While the exact location of the massacre is not provided, an account of floods in 1857 describes how "the first breach it made was at Wallalong, whence the water gradually found its way over a considerable portion of Bowthorne, Hopewell, Barty's Swamps (sic), and all the low lands in that direction". To the east, Wallalong is separated from the "high land" of Brandy Hill, previously known as Ahalton and Warren's Station Paddock, by Barties Swamp. It is possible that the shootings and drownings described as occurring "between the brush and the high land" took place on or about Barties Swamp, below present-day Brandy Hill.

===Ahalton and The Station Paddock (c1823-1870s)===
Modern-day Brandy Hill is located on the site of Ahalton Farm and Warren's Station Paddock.
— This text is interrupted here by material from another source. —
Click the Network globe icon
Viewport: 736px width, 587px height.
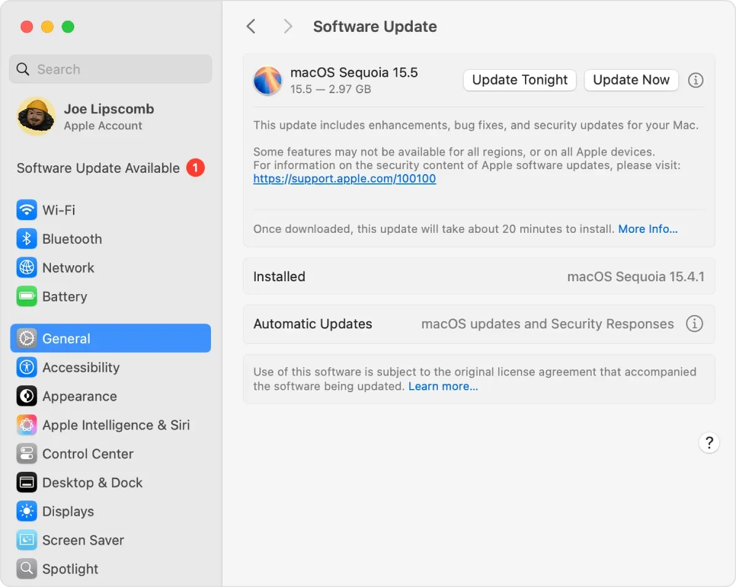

In correspondence dated 23 September 1823, James McClymont was informed that he would be granted 2000 acres in any part of the colony already surveyed as well as six convict servants who would be victualled from government stores. The land was granted in two portions – 1470 acres of land in the parish of Seaham and 530 acres in the parish of Butterwick. The property, totalling 2000 acres and covering much of present-day Brandy Hill, Wallalong, and the lowlands between, was known as "Ahalton Farm".

The McClymont's time at Ahalton, however, was to be short-lived. On or about 26 July 1825, a "desperate gang" of eleven bushrangers "plundered" the McClymont farm house, and the young family left the district soon thereafter. Upon McClymont's early death in 1829, aged 30, "Ahlaton" was advertised to be let for a term of seven years. The Sydney Gazette and New South Wales Advertiser described the property as thus:

TO be LET, for the term of seven years, possession to be given immediately, the FARM of AHALTON, consisting of 1000 acres of land, situate on Hunter's River, in the township of Durham, adjoining Nelson's Plains, with from 130 to 150 Head of Cattle, belonging to the Estate of the late Mr. James McClymont... This Estate is most eligibly situated about half a mile from navigation, commanding the run of a very extensive swamp, which, in seasons of drought, is one of its greatest advantages. It is also well watered, and being almost one of the earliest selected on that stream, has those advantages, in point of locality, others have not.

Gone too, it seems, was the "desperate gang" that had driven McClymont and his family out of "Ahalton" only four years prior:

The neighbourhood is very desirable, comprising the most respectable individuals, and equi-distant from Paterson's
Plains, Wallis' Plains, and William's River, being to each only six miles.

In 1847, a Free Presbyterian Church was built at "Ahalton", close to present-day Ralston Road. Approval to sell the Ahalton Church was granted by the Synod in November 1868.

Before the construction of the Maitland Junction to Dungog branch of the North Coast Line, a railway through Morpeth and Seaham was proposed. Although the line would have posed fewer engineering obstacles than the two alternatives, there were concerns that a bridge at Morpeth would hinder shipping and that a railway through Brandy Hill was superfluous on account of it servicing only "wallabies and bandicoots [living on] land [that is] unfit for the support of any other kind of population".

Just north of Brandy Hill is the Brandy Hill quarry, which is named after the nearby hill that is approximately 180 m high. Travelling between the quarry and Raymond Terrace meant travelling a circuitous route through the Seaham township so Brandy Hill Drive was constructed to provide a shorter and more direct route. At moment many local residents are fighting the expansion of Brandy Hill due to destruction of koala breeding habitat.

===Subdivision and suburb===
In the 1980s the land around Brandy Hill Drive was subdivided and renamed "Brandy Hill", after the hill, which is more than 2 km from the northern extremity of the suburb and still in Seaham, and the quarry. Brandy Hill Drive continues to be used as an access route to the quarry, which is now operated by Hanson Australia.

On 16 April 1993 the boundaries of Brandy Hill were gazetted and on 7 April 2000 the subdivision was formerly approved as a locality and became a suburb in its own right. The suburb is almost surrounded by Seaham.